Beautiful Web Application

We recently discovered this new interest calculator powered by PHP and with an AJAX interface.

A compound interest calculator is a vital tool for every person who has some savings in an account or one who aspires to save some money. It is used to determine how much money a person will have accumulated at a particular time, given that the interest rate and other similar factors remain constant. Various people require a compound interest calculator for various reasons. To start with, this tool can be used to determine how much money a person needs to save and at what intervals, in order to achieve a given financial goal. Alongside this, the calculator is capable of illustrating the total amount of interest that one needs to gather to hit a certain financial mark. Similarly, the calculator helps to determine how much profit a particular business ought to generate over a given period of time in order to realize a projected financial objective.

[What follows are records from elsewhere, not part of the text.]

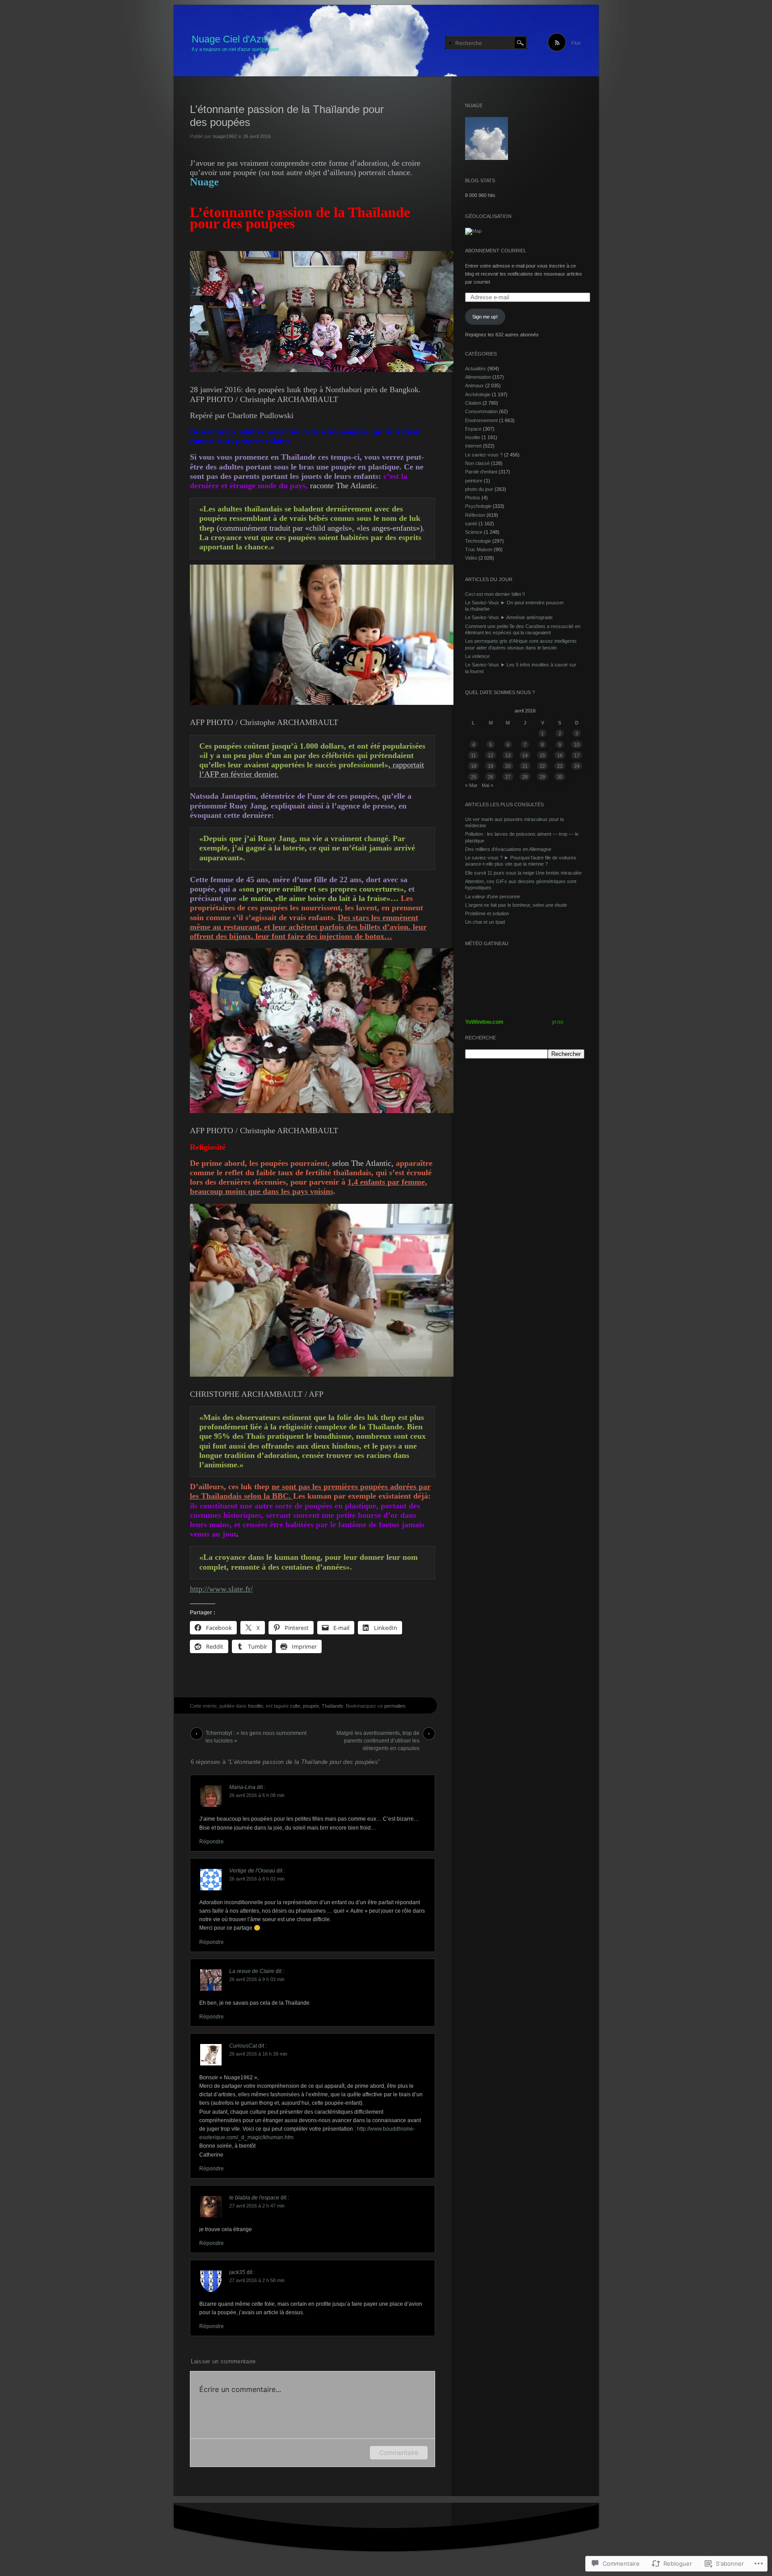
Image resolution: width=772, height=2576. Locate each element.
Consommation (481, 411)
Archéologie (478, 394)
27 (508, 776)
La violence (477, 656)
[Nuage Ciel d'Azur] (386, 41)
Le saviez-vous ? (484, 454)
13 (508, 755)
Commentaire (398, 2452)
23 (559, 766)
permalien (394, 1706)
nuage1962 (225, 136)
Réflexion (475, 515)
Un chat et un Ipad (485, 922)
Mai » (487, 785)
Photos (472, 497)
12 (490, 755)
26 (490, 776)
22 (542, 766)
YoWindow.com (484, 1022)
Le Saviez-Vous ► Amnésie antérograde (509, 617)
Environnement (481, 420)
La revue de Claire (251, 1971)
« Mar (471, 785)
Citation (473, 403)
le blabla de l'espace (254, 2198)
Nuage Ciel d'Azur (231, 39)
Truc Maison (478, 549)
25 (473, 776)
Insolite (255, 1706)
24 (576, 766)
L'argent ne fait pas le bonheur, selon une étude (516, 905)
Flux (576, 43)
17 (576, 755)
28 (525, 776)
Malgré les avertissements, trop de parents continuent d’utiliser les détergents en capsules (378, 1735)
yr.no (557, 1022)
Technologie (478, 541)
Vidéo (471, 558)
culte (295, 1706)
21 (525, 766)
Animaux (474, 385)
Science (473, 532)
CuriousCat (243, 2046)
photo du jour (479, 489)
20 (508, 766)
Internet (473, 445)
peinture (473, 480)
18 (473, 766)
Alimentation (478, 377)
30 (559, 776)
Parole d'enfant (481, 471)
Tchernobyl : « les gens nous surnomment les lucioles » (256, 1735)
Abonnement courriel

Some people use the calculator to determine the extent to which their businesses or savings will be affected by inflation

Compounding of interest is usually done at regular intervals, with the most common periods being weekly, monthly, quarterly and semi-annually or on annual basis. In the U.S, for instance, some financial institutions calculate interest twice a year, implying that the interest earned in the first half of the year is added to the initial amount deposited and new interest is gained from this total during the second half of the year. The operation of advanced compound interest calculators is based on the basic formula used in normal/ academic calculations for compound interest, i.e.;
T= P (1+ R/N) Nt  
Where;
T= total amount accumulated
P= Principal /initial amount deposited
R= Interest rate (expressed as a decimal)
N= the number of times interest is compounded in a year (e.g. N= 12 if compounding is done monthly)
T= the number of years

As most individuals understand, altering one of the factors above can significantly adjust the final amount. For instance, assuming that a person saves the same amount of money and all other variables remain constant, the final amount will be relatively greater for 12 years of savings compared to 8 years. Thus, it is wiser to start saving at a younger age especially where compounding is practiced. The compound interest calculator is a fairly reliable tool to help an individual watch his or her savings soar.